Ein Mord vor den Toren von Amsterdam. Das weibliche Opfer ist kunstvoll an ein Kreuz gebunden worden. Der Mord ist eine einzige Inszenierung und derart voller Symbolik, dass sich Kommissar van der Valk sicher ist: Dieser Mörder wird wieder zuschlagen.

Stab

REGIE: Jean van de Velde
DREHBUCH: Chris Murray
KAMERA: Jeroen de Bruin
MUSIK: Matthijs Kieboom
PRODUZENTEN: Michele Buck, Chris Murray, Marc Warren, Keith Thompson
DARSTELLER: Marc Warren, Maimie McCoy, Luke Allen-Gale, Elliott Banres-Worrell, Darrell D'Silva, Emma Fielding, Robert Boulter, Beatie Edney, Jospeht Millson, Deirdre Duisterhof, Ruben Brinkman, Marcel Hensema
Im Reigen britischer Hochglanz-Thrillerserien, steht «Van der Valk» eher in er zweiten Reihe. Im Vereinigten Königreich wird die Serie von ITV ausgestrahlt. Durchaus erfolgreich, aber nicht unbedingt mit Nachhall versehen. «Van der Valk» haftet eher der Ruf an, Regalware zu sein. Nicht schlecht, aber auch nicht überragend. Vielleicht ist dies der Tatsache geschuldet, dass es hinter der Kamera international zugeht. Produziert in Amsterdam, besteht das Drehteam fast ausschließlich aus niederländischen Filmschaffenden. So wurden fünf der inzwischen sechs Spielfilme von niederländischen Regisseuren in Szene gesetzt. Auch ARD Degeto steckt mit in der Produktion und programmiert die Serie als Feiertagsevent – so wie in diesem Jahr, in dem der erste Spielfilm der zweiten Staffel am Pfingstsonntag Premiere feiert. Es heißt allerdings nicht umsonst, dass viele Köche den Brei verderben und schon die erste Staffel von «Van der Valk» wirkte stets ein wenig so, als würde ein Themenkatalog abgearbeitet. Ein kontroverses Thema hier, einen sozialkritischen Aspekt da und mittendrin ein bisschen Privatleben für die Hauptfigur. Im Grunde könnte Piet van der Valk auch in einem «Tatort» ermitteln. Trotz des sicher ganz anständigen Budgets, das für die Außendrehs in Amsterdam notwendig ist, wirkt die Serie bieder.

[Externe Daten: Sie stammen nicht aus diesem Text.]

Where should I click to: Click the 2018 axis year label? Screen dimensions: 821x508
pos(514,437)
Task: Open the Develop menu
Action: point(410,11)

So auch dieser erste Fall der zweiten Staffel. Im Mittelpunkt des Geschehens mag vielleicht ein Serienmörder stehen, der in Amsterdam umgeht, was erst einmal spektakulär klingt: Die Grachten aber macht dieser nicht unsicher wie einst der tauchende Serienmörder aus Dick Maas' Klassiker «Verfluchtes Amsterdam».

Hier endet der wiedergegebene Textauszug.